» Provided information
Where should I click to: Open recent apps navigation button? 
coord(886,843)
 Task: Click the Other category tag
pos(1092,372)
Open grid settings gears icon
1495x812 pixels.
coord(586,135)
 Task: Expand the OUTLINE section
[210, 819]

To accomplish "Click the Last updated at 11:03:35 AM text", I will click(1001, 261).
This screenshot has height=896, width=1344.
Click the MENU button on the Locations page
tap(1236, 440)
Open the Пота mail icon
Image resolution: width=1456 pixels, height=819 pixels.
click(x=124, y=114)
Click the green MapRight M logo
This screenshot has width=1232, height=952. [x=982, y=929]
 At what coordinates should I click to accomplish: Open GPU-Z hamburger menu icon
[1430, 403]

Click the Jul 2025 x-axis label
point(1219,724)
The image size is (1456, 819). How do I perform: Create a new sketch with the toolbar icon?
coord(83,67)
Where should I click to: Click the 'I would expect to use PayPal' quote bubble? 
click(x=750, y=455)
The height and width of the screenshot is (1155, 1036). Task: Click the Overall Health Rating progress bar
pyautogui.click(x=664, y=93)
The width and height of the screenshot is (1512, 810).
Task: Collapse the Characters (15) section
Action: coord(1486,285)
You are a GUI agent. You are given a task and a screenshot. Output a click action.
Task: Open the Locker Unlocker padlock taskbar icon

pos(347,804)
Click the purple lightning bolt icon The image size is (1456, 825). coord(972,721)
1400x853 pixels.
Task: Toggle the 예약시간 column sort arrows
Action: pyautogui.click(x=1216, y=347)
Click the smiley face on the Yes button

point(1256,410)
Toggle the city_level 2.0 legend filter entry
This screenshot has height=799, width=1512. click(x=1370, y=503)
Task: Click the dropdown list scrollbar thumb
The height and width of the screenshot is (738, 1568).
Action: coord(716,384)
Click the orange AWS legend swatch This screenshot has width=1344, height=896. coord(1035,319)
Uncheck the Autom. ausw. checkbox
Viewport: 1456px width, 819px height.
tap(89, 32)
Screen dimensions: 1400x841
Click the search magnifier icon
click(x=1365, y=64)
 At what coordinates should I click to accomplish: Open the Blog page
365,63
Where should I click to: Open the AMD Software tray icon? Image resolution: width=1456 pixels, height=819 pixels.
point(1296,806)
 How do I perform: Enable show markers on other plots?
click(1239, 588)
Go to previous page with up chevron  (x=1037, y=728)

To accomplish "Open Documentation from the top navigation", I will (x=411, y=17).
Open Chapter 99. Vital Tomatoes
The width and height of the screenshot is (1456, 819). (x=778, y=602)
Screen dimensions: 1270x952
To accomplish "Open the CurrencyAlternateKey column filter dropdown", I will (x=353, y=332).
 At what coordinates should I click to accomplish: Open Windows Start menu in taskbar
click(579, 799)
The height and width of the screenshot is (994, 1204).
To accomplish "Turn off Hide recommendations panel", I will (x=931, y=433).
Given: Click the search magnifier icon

» Work required
All lines in the data above from the one with "Task: Click the dropdown list scrollbar thumb" through the one with "Screen dimensions: 1400x841" must be repeated exactly, and no others.

» Response
Task: Click the dropdown list scrollbar thumb
The height and width of the screenshot is (738, 1568).
Action: coord(716,384)
Click the orange AWS legend swatch This screenshot has width=1344, height=896. coord(1035,319)
Uncheck the Autom. ausw. checkbox
Viewport: 1456px width, 819px height.
tap(89, 32)
Screen dimensions: 1400x841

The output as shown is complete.